By Jemal Oumar
Mauritanian gendarmerie units in Bassiknou foiled an arms deal that involved Touareg Islamist group Ansar al-Din.
The radical group, in control of Mali’s Timbuktu, was planning to strike a deal with a Mauritanian businessman to generate money to finance its terror activities.
Mauritanian army patrols stationed on the joint border near Fassala carried out the operation on August 24th, mauripress.info reported.
The security forces had obtained information about the transaction between Ansar al-Din and a Mauritanian trader from a double agent, Meida, operating for the Mauritanian army and al-Qaeda, local trader Heina Ould Zemzam told Magharebia.
“The double agent who revealed the operation had previously been detained for two months in Mauritanian prisons for collaboration with al-Qaeda,” he said. “As for the two parties to the deal, they were an Ansar al-Din member, Houseinou, who was planning to sell this heavy equipment which was seized by Ansar al-Din in the Malian village of Niafounké, and a trade mediator working for a Mauritanian businessman based in Nouakchott.”
The two men are now detained in Bassiknou pending their transfer to Nouakchott, Ould Zemzam said.
In related news, Mauritanian gendarmes on August 23rd arrested presumed salafists from Mali upon their arrival at a checkpoint in the Assaba province.

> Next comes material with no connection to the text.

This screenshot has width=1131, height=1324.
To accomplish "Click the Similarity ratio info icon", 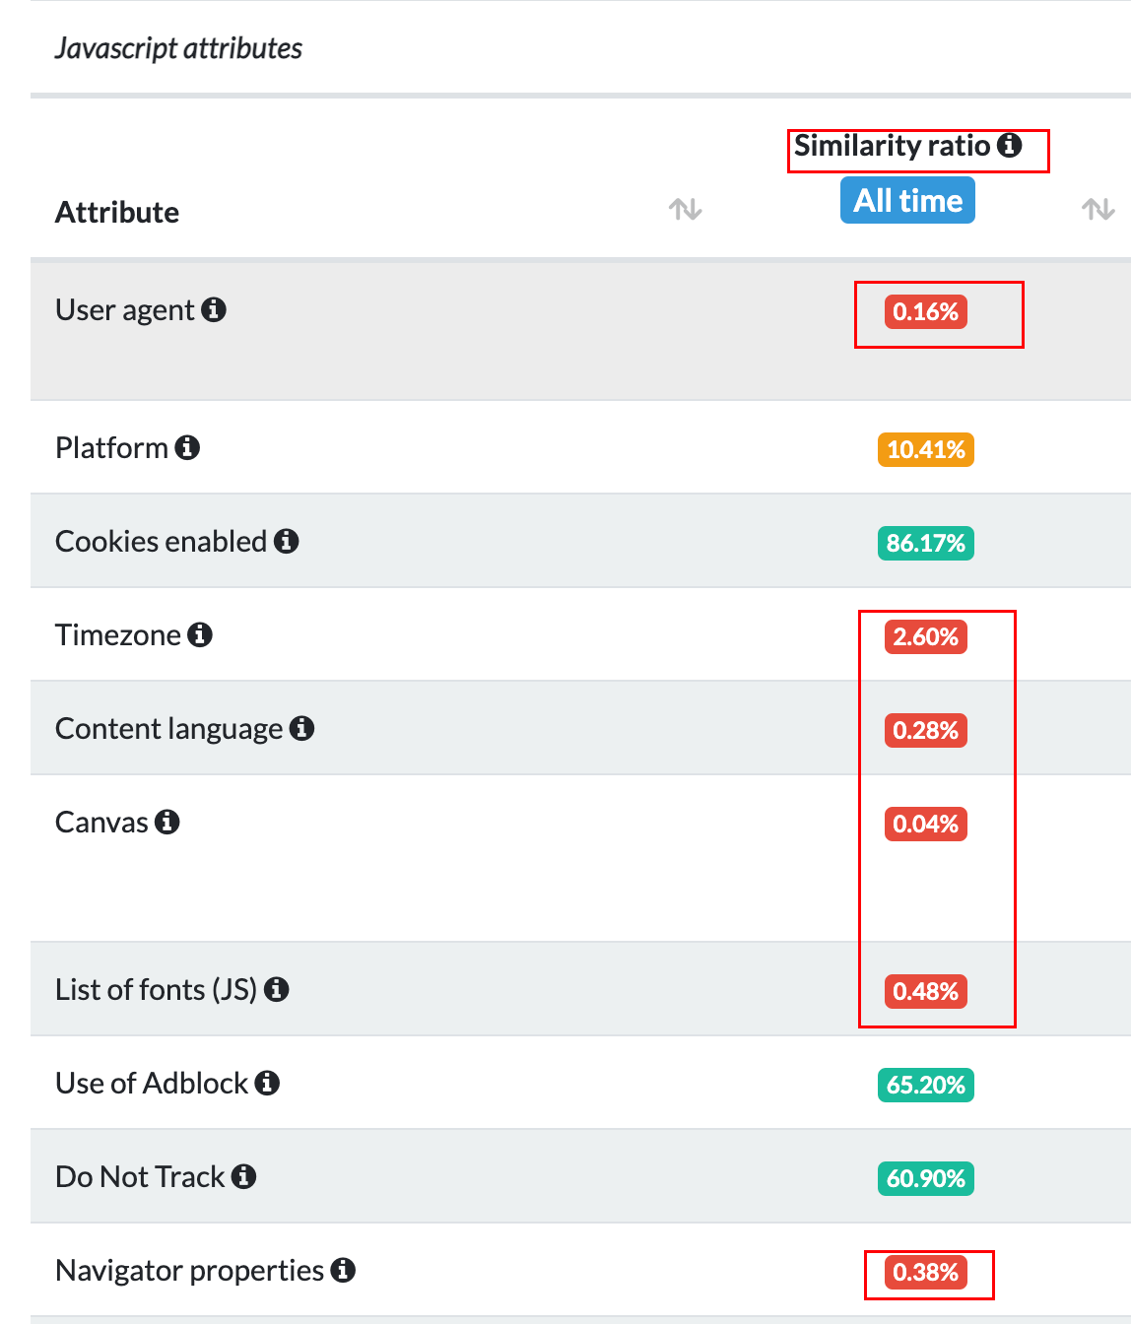I will click(x=1010, y=146).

Mauritanian daily Essevir cited a security source as saying, “Three salafists crossed the border separately through a crossing near Bassiknou, but later met in the city of Laayoune, capital of the Hodh El Gharbi province in south-eastern Mauritania.”

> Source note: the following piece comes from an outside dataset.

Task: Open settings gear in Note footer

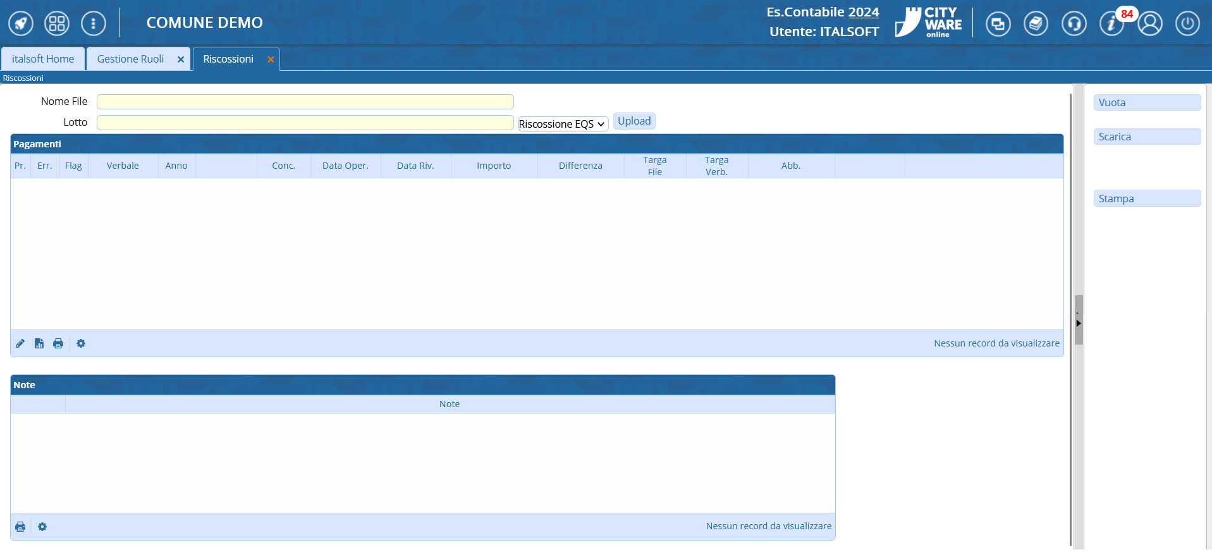Action: point(42,527)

They were under the surveillance of Mauritanian military intelligence when they boarded the vehicle in which they were arrested, according to the source.
“Such cases are frequently repeated these days due to the major pressure on the Mauritanian-Malian border, which is more than 2,000km long,” analyst Ibrahim Moustapha said.
“That long border strip was never tightly controlled as it’s virtually difficult to do that because of complexity of relations between the border area populations in both Mauritania and Mali, such as the trade exchange which is dictated by neighbourly relations and mutual needs,” he added. “In addition, ethnic and cultural similarities between the populations of those areas make it difficult to identify people involved.”
In his turn, Abdallah Ould Mohamedu, a dignitary of the eastern region, told Magharebia, “The border areas commonly used in crossing are witnessing intensive security and military presence by the Mauritanian army units, especially in the area between Mauritania’s Fassala and Mali’s Leyra to stop any similar cases.”
“Tightening the noose on armed groups and their agents from average citizens has considerably reduced infiltrations,” he added. “However, the pressing economic need facing Ansar al-Din and its inability to provide for the daily food needs of populations made them look for any means to generate money. This explains their desire to sell the assets they had seized, including large trucks, excavators and equipment.”
Ould Mohamedu added that this equipment was used by the Malian state in a development project, known as the Special Programme for Peace, Security and Development in Northern Mali (PSPSDN).